Task :: Quote word for word every line of the listing from the line with "You are a computer-use agent. The height" to the line with "should pyautogui.click(x=67, y=207).", including both of those lines.

══ Record excerpts

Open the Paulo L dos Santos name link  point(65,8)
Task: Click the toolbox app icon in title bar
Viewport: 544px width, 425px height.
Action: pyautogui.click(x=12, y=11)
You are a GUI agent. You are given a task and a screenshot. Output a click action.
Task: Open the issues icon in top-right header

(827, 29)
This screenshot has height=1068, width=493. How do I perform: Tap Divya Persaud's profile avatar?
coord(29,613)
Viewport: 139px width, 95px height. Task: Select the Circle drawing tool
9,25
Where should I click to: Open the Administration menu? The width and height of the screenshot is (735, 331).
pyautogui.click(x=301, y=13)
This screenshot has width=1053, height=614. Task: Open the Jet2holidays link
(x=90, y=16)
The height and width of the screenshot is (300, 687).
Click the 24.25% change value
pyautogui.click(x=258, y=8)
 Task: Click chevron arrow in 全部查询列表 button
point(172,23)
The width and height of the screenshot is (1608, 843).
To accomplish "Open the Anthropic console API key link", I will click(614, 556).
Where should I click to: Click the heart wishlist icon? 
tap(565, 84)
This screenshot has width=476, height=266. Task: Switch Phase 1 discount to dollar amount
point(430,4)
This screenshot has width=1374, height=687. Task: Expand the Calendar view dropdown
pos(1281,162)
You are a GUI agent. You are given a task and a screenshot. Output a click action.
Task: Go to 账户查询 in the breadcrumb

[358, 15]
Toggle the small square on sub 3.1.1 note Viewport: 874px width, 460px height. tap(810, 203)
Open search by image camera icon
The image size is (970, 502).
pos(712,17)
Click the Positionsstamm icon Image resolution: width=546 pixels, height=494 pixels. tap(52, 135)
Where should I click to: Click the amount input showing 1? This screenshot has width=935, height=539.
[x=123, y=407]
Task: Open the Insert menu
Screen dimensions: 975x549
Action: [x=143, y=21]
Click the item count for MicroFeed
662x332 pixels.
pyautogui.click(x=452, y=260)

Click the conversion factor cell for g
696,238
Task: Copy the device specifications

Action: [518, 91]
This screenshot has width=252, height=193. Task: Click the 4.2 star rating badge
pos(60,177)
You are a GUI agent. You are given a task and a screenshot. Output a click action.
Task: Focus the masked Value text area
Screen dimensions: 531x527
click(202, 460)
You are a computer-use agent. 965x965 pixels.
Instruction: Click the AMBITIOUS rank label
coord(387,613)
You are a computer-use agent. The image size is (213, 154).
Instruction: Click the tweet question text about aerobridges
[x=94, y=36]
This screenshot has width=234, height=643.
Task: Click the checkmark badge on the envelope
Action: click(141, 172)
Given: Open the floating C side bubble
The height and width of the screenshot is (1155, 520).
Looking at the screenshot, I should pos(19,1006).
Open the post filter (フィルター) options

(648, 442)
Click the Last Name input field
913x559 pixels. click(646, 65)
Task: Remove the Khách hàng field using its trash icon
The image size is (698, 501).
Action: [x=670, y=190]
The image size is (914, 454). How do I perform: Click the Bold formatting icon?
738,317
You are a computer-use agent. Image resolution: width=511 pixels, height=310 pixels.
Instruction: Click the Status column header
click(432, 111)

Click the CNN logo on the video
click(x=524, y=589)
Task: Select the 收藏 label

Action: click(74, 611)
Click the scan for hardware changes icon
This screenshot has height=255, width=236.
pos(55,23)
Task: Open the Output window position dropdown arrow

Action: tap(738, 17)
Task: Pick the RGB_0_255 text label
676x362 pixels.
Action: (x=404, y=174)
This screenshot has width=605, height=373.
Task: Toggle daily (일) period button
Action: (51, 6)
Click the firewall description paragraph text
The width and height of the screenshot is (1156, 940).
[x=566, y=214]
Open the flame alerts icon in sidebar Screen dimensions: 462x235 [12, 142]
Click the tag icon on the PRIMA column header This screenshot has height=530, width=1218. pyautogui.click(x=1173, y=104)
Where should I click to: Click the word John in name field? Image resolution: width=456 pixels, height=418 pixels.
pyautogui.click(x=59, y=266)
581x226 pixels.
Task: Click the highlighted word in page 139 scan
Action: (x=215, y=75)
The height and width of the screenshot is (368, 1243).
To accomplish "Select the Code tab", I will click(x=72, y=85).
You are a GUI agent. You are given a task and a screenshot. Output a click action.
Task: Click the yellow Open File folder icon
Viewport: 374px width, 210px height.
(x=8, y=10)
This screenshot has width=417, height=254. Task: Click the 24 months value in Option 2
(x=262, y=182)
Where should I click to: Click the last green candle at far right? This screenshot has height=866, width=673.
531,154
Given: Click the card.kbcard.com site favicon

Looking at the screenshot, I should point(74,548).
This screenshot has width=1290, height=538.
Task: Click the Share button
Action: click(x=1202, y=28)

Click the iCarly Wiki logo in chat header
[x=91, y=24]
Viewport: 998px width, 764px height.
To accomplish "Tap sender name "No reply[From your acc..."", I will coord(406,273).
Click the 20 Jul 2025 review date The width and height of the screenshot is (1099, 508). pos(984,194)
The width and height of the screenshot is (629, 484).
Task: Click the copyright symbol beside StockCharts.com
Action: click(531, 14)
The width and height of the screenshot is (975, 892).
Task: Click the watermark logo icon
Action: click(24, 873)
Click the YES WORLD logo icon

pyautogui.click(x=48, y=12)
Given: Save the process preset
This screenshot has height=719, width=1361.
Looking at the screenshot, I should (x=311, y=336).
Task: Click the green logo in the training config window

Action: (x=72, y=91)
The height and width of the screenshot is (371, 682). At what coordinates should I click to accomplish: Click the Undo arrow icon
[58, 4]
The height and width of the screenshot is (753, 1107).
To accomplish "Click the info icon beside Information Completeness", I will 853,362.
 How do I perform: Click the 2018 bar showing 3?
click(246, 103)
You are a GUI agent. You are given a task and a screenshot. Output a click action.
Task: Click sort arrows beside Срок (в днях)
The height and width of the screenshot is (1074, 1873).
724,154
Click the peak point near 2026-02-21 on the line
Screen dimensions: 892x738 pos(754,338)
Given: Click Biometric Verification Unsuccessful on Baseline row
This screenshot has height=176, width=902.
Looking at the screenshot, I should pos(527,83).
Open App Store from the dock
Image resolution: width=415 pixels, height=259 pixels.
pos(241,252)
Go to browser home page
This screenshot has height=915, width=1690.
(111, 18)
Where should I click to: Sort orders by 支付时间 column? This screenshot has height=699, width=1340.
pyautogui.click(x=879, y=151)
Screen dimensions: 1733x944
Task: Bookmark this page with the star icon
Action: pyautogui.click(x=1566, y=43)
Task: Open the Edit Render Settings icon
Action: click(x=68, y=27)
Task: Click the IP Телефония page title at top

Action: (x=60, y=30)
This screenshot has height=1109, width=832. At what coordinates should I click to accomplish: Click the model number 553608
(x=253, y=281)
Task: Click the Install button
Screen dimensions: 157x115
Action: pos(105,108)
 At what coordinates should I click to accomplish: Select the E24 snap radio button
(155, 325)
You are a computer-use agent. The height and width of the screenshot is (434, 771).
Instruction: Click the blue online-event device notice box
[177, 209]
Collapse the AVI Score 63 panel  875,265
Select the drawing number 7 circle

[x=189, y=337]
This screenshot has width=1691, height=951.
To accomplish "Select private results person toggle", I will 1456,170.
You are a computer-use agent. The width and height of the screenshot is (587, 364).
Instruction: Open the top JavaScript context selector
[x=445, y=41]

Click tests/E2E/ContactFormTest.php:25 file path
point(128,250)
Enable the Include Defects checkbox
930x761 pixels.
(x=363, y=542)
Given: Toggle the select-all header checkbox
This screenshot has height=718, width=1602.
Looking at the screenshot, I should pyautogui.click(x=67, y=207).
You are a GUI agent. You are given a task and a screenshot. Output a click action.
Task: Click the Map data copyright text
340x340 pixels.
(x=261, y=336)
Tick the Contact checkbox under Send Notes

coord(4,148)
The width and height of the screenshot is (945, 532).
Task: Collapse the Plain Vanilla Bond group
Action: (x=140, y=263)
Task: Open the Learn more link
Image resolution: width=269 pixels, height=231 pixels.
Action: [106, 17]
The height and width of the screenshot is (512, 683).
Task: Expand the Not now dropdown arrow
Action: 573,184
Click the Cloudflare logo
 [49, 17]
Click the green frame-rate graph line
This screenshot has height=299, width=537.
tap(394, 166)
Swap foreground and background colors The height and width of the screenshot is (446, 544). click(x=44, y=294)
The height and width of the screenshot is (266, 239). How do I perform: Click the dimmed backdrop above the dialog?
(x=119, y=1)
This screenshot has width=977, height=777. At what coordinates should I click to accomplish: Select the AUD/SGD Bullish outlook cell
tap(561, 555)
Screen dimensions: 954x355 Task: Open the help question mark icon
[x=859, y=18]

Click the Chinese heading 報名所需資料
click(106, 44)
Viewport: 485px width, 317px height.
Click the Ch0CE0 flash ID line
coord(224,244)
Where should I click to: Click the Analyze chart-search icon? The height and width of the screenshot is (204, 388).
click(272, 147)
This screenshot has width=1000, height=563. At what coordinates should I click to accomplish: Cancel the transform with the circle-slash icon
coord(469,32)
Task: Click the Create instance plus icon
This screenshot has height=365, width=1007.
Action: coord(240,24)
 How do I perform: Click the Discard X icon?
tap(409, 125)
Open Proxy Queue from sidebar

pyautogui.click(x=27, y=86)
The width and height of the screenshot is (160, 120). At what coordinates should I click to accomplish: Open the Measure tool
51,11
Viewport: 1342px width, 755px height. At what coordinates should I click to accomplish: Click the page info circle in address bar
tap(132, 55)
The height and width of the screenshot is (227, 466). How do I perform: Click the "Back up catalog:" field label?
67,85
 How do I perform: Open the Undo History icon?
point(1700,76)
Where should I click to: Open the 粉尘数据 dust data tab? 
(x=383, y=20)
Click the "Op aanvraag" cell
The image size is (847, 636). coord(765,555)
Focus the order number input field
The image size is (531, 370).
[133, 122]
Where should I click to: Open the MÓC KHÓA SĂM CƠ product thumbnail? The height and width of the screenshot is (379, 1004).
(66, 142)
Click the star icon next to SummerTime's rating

════

Reply to the exercise ::
You are a computer-use agent. The height and width of the screenshot is (434, 771).
Instruction: Click the blue online-event device notice box
[177, 209]
Collapse the AVI Score 63 panel  875,265
Select the drawing number 7 circle

[x=189, y=337]
This screenshot has width=1691, height=951.
To accomplish "Select private results person toggle", I will 1456,170.
You are a computer-use agent. The width and height of the screenshot is (587, 364).
Instruction: Open the top JavaScript context selector
[x=445, y=41]

Click tests/E2E/ContactFormTest.php:25 file path
point(128,250)
Enable the Include Defects checkbox
930x761 pixels.
(x=363, y=542)
Given: Toggle the select-all header checkbox
This screenshot has height=718, width=1602.
Looking at the screenshot, I should pyautogui.click(x=67, y=207).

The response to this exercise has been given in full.